Take a look at the resulting parabola. At what lambda does the curve appear to hit its max? To test for sure type

> a$lambda[a$loglik==max(a$loglik)]

**Take a screencapture of the plot.** **[Q8] What is the optimum lambda value and which transformation does it
suggest?** If it requires a transformation (that is, not linear), then
transform the left side of the equation using the appropriate transformation
(we could transform both sides, but in this case only the response really needs
it; however do make sure that d2down is still logged as in your previous
regressions).
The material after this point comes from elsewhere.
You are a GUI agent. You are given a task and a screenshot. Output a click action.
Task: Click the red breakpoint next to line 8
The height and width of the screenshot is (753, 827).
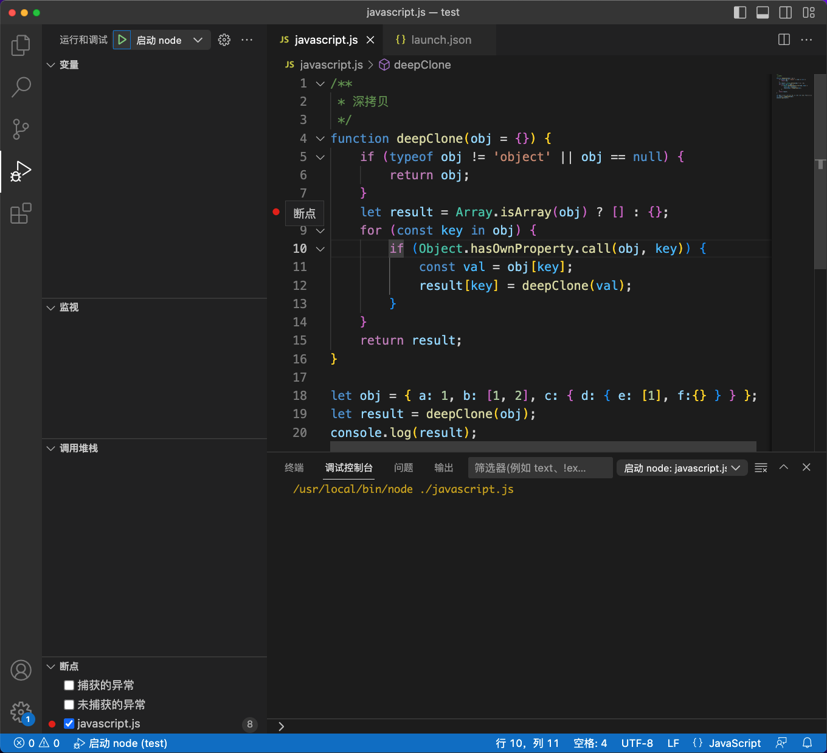(x=275, y=212)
The syntax for log transform of the dependent variable would be
log(P.coarse.veg) and square root would be sqrt(P.coarse.veg) and reciprocal
would be 1/(P.coarse.veg). If it suggests a linear model, then no need to do
anything. Before hitting apply, under "save as" in the window, type
"transform." Again choose to plot out residuals vs fit and Residual
Normal QQ plots AND also go to the results tab and choose to save the residuals
in your BG.BF.Census layer. Hit Apply.
If there are other columns already named residuals in your BG.GF.Census
table, you may want to rename that newly created column (right
click>>properties), to something like residbox. Now: **[Q9]**

**Describe the differences in the plots with previous plots and whether you think this model appears to be “better”****Describe whether there were any differences in R-squared, or sign or significance of the coefficients.**- While this improves things, it does not totally solve our problems, though. First, our residuals are still somewhat non-normal. The way we can confirm this is by doing another Shapiro-Wilke test for normality. At the command line type shapiro.test (transform$resid). What does ours say? Based on the p value, does the data seem to be more or less normally distributed than the last time we ran this test, in step 3? (no need to answer)
- Does
this solve spatial autocorrelation?
Let’s quickly check this out in S-Plus. Go to file>>load library
and click spatialstat then OK. Go to Spatial>>spatial neighbors.
Check nearest neighbors radio button, BG.GF.Census under Data set,
X.Centroid under variable 1, Y.Centroid under variable 2, neighborBG1,
under Save in, and everything else as is. Click OK. Then go to
Spatial>>spatial correlations, choose BG.GF.Census as the data set,
residbox (or whatever you called the residuals column you just created) as
the variable) and neighborBG1 as the neighbor object. Keep everything else
the same and click apply. Note these results only give you a Moran
statistic and P value.
**[Q10] Present your Moran statistic results. What do these results suggest?** - Output
the residuals from your transformed model to a new table by clicking the
Results tab in your regression and checking Residuals and choosing to save
in BG.GF.Census2. Then, go to file>>export data>to file and save
as a Dbase. Only output two columns—residuals and BKGKEY—do this under the
Filter tab. Join the table it to
your BG_GF_Census layer in Arc Map and then plot out the residuals and
**take a screencaputre**. - Submit and upload your document.